Depuis l'automne 2023, plusieurs vignerons romands ont accueilli des cochons Kunekune, une race originaire de Nouvelle-Zélande, pour l'écopâturage de leurs vignes. Ces petits cochons ont été déployés dans des domaines du Valais, du Chablais, de Lavaux et de La Côte. La première saison complète 2024 livre déjà de nombreux enseignements sur le potentiel de ces cochons très attachants, mais pas encore très performants.
Élevés dans un domaine saint-gallois, les cochons Kunekune présentent plusieurs caractéristiques intéressantes qui ont justifié leur sélection
dans une logique d'entretien de la végétation dans les vignes. L'objectif initial est de pouvoir laisser ces cochons tout au long de la saison viticole, contrairement aux moutons qui ne peuvent rester dans les vignes qu'en hiver.
L'enjeu est de taille. Il s'agit en effet de trouver des solutions pour entretenir la végétation dans des vignes peu ou pas mécanisables. Ces cochons Kunekune sont très dociles et sociaux. Ils possèdent un régime alimentaire essentiellement herbivore, consommant également les racines et présentent un groin court réduisant le retournement excessif du sol. Leur faible gabarit et leur incapacité à lever la tête limitent la consommation de feuilles ou de grappes de vigne, leur poids modéré limite les tassements et leur tendance sédentaire et calme est propice à l'intégration dans les vignes.
———
→ **Objectif**
Pouvez-vous poursuivre le texte sur l'écopâturage des vignes romandes par les cochons Kunekune à partir de sa dernière phrase ?

→ **Extrait de données**
———
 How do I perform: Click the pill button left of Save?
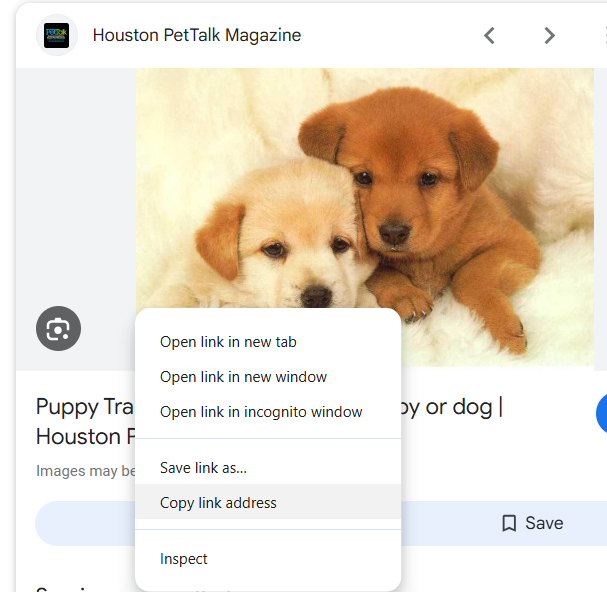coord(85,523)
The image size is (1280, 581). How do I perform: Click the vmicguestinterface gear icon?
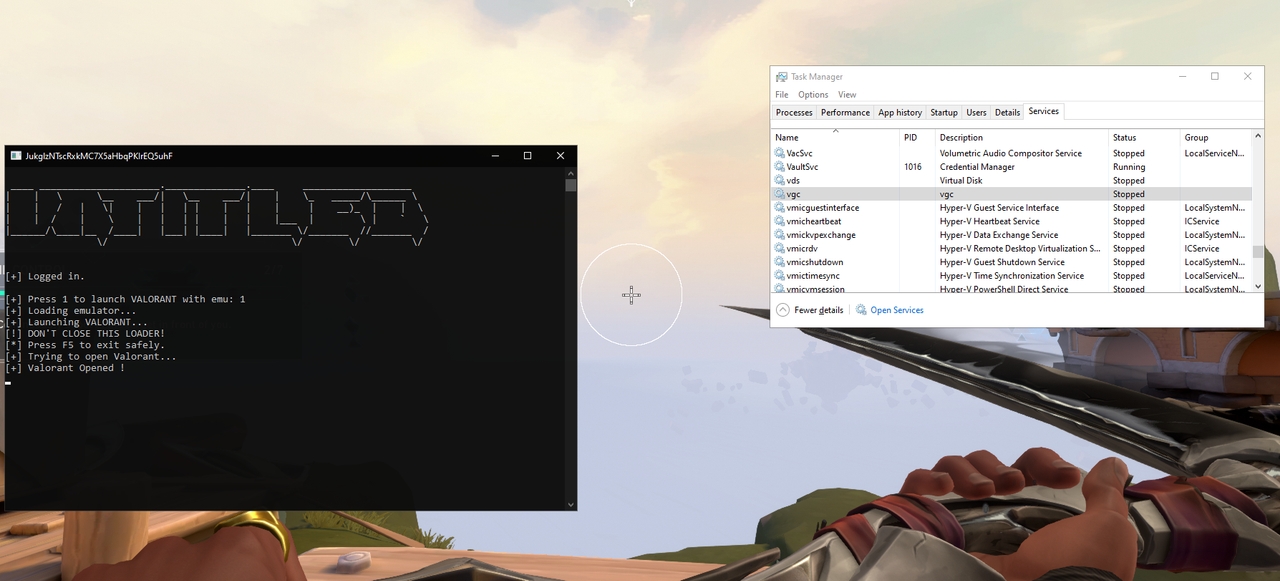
———
→ **Réponse attendue**
Gare aux fortes chaleurs
Les premiers retours des vignerons mettent en évidence que l'intégration des Kunekune en milieu viticole requiert une gestion quotidienne et des ajustements logistiques et un investissement en temps non négligeable. Il faut installer des clôtures électrifiées efficaces, un abri contre les intempéries et les fortes chaleurs auxquelles cette race est particulièrement sensible, ainsi qu'un accès permanent à l'eau.
Lors de leur arrivée sur les domaines, les jeunes cochons gés de quatre mois présentaient un tout petit gabarit, comparable à celui d'un ballon
de rugby. Après quelques mois, des différences de croissances importantes ont été relevées selon les domaines et les pratiques alimentaires. Les cochons nourris exclusivement à l'herbe ont présenté un développement plus lent, tandis que ceux recevant des compléments ou friandises ont parfois souffert d'un engraissement excessif qui a nécessité un régime. Rien d'étonnant quand on sait que kunekune signifie «gras et rond» en langue maori.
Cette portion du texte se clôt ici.